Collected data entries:
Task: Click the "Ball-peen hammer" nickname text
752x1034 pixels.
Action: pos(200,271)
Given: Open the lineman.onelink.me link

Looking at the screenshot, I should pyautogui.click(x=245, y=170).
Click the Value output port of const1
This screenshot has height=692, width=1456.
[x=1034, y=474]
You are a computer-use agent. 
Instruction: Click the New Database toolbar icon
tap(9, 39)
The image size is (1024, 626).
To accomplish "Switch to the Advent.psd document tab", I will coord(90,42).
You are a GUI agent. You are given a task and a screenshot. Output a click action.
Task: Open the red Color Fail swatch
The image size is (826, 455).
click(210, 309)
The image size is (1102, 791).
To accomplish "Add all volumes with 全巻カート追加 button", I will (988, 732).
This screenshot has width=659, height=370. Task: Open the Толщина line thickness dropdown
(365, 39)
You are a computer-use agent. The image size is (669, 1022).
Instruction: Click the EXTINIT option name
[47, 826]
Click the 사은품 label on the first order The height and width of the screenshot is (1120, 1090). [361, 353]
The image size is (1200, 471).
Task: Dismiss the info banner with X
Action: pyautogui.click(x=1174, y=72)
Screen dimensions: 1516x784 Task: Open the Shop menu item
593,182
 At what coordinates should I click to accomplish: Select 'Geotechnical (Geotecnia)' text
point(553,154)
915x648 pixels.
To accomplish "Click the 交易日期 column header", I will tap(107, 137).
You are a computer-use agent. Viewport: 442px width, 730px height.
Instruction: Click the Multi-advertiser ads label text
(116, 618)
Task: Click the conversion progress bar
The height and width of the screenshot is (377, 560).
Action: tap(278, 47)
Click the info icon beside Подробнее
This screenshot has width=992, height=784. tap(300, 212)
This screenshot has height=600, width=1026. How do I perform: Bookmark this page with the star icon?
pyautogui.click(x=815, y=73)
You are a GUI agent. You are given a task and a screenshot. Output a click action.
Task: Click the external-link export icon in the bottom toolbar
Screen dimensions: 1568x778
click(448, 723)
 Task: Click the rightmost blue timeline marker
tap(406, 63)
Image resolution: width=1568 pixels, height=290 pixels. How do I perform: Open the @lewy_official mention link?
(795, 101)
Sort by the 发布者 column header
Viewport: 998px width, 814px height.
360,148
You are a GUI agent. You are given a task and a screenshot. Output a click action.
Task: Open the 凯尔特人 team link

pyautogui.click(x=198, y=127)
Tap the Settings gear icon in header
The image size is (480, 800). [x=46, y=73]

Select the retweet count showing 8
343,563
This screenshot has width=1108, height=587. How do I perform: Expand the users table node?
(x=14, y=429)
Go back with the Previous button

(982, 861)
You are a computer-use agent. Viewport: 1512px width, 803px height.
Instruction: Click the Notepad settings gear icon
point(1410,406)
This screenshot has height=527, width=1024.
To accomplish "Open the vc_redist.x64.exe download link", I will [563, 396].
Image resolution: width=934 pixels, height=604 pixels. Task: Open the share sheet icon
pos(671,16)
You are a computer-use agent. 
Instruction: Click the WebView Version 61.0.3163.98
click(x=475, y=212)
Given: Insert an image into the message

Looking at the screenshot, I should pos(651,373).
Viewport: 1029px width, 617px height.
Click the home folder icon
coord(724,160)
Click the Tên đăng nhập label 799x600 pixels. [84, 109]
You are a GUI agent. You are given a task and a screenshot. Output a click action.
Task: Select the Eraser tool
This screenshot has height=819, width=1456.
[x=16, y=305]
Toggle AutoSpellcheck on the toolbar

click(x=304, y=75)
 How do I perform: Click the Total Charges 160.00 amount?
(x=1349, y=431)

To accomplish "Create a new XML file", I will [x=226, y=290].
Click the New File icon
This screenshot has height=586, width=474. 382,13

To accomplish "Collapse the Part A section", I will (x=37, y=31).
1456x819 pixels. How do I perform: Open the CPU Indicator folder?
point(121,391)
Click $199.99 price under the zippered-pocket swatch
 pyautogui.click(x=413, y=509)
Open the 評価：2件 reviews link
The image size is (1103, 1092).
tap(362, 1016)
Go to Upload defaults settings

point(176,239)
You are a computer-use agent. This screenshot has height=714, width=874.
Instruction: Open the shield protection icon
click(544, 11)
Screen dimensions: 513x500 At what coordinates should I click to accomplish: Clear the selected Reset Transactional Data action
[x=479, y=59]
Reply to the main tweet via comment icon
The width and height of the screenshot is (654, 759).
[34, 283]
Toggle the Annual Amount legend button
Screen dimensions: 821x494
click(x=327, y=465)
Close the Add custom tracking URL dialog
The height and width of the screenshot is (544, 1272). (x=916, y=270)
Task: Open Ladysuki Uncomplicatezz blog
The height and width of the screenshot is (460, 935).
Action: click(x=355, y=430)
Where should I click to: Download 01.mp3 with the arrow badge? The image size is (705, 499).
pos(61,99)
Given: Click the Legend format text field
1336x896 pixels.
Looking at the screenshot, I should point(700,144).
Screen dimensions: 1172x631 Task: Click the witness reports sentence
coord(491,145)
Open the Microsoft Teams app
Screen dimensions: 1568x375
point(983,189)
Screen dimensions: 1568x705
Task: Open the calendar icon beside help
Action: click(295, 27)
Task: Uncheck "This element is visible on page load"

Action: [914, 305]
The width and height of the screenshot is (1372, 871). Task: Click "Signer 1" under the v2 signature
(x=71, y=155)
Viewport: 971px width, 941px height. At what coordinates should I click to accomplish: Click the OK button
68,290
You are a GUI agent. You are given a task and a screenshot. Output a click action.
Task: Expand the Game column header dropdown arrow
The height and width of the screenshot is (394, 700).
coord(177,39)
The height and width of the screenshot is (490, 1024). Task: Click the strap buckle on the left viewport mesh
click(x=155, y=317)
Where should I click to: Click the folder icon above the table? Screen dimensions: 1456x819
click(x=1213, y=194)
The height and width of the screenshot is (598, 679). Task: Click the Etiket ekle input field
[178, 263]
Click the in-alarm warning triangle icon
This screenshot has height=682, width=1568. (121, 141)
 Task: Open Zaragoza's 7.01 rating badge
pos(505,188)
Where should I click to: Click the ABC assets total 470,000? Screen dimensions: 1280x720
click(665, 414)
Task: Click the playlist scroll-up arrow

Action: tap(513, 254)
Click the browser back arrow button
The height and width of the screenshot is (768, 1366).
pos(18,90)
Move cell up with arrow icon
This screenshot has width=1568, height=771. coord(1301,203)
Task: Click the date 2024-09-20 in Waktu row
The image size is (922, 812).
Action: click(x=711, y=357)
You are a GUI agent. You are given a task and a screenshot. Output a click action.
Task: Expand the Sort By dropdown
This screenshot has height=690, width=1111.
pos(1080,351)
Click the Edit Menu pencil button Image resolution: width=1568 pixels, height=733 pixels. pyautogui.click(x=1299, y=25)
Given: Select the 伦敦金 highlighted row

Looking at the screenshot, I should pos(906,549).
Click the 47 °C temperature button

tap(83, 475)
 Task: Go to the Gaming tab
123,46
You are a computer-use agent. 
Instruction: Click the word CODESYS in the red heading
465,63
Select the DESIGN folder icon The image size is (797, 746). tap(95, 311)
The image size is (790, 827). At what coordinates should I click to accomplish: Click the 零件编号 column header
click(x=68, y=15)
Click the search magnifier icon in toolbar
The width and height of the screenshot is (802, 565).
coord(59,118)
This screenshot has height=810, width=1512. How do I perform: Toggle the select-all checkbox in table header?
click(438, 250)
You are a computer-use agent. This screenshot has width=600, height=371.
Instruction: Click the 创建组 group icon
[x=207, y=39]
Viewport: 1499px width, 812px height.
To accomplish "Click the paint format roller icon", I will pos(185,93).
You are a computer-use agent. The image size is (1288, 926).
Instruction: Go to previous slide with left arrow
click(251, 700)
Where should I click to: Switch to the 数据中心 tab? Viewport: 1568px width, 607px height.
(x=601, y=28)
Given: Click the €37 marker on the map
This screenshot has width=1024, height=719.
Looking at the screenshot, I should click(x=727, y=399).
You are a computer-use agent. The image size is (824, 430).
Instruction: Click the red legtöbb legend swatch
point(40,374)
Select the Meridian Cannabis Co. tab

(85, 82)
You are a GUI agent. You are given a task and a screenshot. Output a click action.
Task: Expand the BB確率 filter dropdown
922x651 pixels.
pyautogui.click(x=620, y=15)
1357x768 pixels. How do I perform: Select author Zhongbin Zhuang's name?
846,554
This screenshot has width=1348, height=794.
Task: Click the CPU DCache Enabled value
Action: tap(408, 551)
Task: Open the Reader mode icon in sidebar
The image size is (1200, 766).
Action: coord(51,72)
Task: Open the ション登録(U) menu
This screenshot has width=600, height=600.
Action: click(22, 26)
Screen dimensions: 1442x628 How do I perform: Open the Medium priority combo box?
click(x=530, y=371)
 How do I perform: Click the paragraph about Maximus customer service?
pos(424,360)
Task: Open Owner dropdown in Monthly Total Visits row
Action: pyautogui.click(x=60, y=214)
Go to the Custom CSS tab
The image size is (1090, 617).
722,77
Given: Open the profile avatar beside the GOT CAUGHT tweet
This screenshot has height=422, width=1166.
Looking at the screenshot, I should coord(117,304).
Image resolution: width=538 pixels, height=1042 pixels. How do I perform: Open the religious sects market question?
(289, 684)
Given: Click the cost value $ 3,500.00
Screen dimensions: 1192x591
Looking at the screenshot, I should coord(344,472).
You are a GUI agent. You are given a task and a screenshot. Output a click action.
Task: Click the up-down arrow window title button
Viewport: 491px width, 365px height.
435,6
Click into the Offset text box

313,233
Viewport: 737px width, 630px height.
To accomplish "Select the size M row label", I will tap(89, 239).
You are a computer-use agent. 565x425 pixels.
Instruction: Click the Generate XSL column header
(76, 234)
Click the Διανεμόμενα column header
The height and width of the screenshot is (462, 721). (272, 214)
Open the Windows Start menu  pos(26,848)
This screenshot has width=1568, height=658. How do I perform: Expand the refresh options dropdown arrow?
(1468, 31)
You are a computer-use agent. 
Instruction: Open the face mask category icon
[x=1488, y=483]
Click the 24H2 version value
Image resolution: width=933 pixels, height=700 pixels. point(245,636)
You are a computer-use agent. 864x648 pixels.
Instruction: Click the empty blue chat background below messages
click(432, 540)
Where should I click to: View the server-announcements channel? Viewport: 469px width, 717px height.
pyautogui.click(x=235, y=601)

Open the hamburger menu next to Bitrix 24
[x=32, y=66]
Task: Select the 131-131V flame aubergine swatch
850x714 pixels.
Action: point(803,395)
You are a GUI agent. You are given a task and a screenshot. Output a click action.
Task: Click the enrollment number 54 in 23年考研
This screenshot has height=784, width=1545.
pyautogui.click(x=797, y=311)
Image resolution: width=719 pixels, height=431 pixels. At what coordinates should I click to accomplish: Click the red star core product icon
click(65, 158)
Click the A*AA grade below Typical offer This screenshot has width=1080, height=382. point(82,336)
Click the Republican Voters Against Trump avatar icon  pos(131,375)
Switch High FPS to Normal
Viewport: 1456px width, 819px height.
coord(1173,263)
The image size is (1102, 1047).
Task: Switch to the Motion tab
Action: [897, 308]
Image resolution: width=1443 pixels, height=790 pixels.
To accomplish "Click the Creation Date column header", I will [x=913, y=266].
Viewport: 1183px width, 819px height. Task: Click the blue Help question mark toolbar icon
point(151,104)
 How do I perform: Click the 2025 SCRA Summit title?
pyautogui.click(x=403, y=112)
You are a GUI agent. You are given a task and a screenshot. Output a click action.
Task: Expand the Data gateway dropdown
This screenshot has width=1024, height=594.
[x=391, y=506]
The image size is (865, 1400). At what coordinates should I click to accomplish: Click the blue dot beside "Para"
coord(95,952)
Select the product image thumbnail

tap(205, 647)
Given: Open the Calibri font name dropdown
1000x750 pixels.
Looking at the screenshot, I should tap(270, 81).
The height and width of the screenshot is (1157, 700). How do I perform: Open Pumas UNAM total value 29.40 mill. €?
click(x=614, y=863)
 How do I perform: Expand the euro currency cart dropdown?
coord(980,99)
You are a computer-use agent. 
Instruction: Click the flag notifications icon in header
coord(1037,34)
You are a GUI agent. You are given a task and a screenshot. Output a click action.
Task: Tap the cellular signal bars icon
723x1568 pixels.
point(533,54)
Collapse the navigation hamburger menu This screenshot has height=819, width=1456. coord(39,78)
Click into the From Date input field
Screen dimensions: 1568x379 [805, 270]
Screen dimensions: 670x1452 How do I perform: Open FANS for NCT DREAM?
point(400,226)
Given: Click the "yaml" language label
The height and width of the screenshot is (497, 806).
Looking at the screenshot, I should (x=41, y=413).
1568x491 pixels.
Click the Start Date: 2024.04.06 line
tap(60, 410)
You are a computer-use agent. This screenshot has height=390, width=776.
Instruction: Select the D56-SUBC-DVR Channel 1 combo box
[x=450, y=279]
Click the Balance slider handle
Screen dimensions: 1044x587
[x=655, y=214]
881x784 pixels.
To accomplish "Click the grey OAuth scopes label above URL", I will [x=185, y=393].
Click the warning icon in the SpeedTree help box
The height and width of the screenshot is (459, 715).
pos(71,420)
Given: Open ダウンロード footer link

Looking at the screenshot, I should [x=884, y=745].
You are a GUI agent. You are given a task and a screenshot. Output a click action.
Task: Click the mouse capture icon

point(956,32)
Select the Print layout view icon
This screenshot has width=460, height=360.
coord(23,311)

* WORK ITEM
Bring together all lines in the records where the word "avatar" is found.

* ANSWER BELOW
Given: Open the profile avatar beside the GOT CAUGHT tweet
Click the Republican Voters Against Trump avatar icon  pos(131,375)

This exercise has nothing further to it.